On Jan 13 Florian Mueller, @FOSSpatents, wrote a blog post on the preliminary ITC ruling Motorola - Apple covering three patents, "including a strategically important one".
Having published an extensive report on the Smartphone Patent Wars in March 2012 (complimentary download available now) of course we were keen to understand how Network Patent Analysis (NPA™), which we had applied in the report, had ranked these patents by their strategic dominance or relative value.

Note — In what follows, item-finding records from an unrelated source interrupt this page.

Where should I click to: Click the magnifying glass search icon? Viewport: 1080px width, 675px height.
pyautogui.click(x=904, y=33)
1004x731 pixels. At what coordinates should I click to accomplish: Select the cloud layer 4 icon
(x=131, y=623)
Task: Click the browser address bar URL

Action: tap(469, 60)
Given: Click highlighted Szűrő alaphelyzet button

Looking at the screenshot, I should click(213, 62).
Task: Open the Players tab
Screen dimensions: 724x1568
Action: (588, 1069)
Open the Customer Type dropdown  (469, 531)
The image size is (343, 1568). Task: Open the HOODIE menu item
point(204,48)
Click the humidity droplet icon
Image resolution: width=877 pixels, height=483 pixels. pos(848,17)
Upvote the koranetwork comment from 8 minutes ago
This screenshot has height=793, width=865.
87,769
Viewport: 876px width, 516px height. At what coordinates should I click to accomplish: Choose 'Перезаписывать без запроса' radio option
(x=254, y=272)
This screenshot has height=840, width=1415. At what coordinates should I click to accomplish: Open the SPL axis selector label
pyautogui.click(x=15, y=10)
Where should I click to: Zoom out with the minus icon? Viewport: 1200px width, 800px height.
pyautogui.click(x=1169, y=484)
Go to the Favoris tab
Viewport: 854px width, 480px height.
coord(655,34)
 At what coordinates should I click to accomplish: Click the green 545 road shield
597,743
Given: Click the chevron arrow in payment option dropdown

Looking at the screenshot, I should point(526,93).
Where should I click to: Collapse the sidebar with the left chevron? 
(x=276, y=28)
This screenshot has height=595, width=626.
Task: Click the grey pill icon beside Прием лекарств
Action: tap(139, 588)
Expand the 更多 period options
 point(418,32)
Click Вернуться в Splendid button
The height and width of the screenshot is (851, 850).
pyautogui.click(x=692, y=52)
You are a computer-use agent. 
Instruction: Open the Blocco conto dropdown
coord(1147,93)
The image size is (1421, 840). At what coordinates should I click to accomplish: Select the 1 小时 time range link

Florian Mueller writes "Whatever the reason for picking only three patents might have been, I believe two of those are less important than the third. The less important ones are U.S. Patent No. 5,379,430 on an "object-oriented system locator system" (yes, "system" appears twice in the title) and U.S. Patent No. 7,812,828 on an "ellipse fitting for multi-touch surfaces". The '828 patent is one of many patents Apple is asserting against Samsung in the United States, but it isn't nearly as essential to Apple's litigation strategy as another patent at issue in this preliminary ITC ruling and in use against Samsung in Apple's federal lawsuit in California: U.S. Patent No. 7,663,607 on a "multipoint touchscreen". The '607 patent is the broadest touchscreen-related hardware patent Apple has, and if the courts interpreted it as broadly as Apple would like them to, it would be extremely hard to work around."

So what did we find? The '607 "multi-touchscreen" patent referred to as a 'strategically important patent' was ranked as the single most dominant/ highest ranked patent in our analysis of the top 7,100 Smartphone patents, both within the technology cluster we identified as the "Touchscreen Cluster", as well as the overall Smartphone patent landscape.
The '828 patent "Ellipse fitting for multi-touch surfaces", asserted by Motorola against Apple, and Apple against Samsung, ranked 9th in our report. (See the table to the left or report for further reference)
The only missing patent number of the three mentioned above was U.S. Patent No. 5,379,430 – which came in #361 in our ranking. This patent was regarded as ‘less important’ by FOSSpatents.
It is a great and encouraging result to have a strong alignment between our analysis and Florian’s analysis regarding the top ranked patent in the smartphone wars.
Network Patent Analysis (NPA™) has been previously used to review an earlier hybrid car patent allegation against Toyota, where we were able to show how NPA™ patent analysis provided results consistent with litigation outcomes. The patent in question was ranked 2nd in our list of 60,000 hybrid car patents.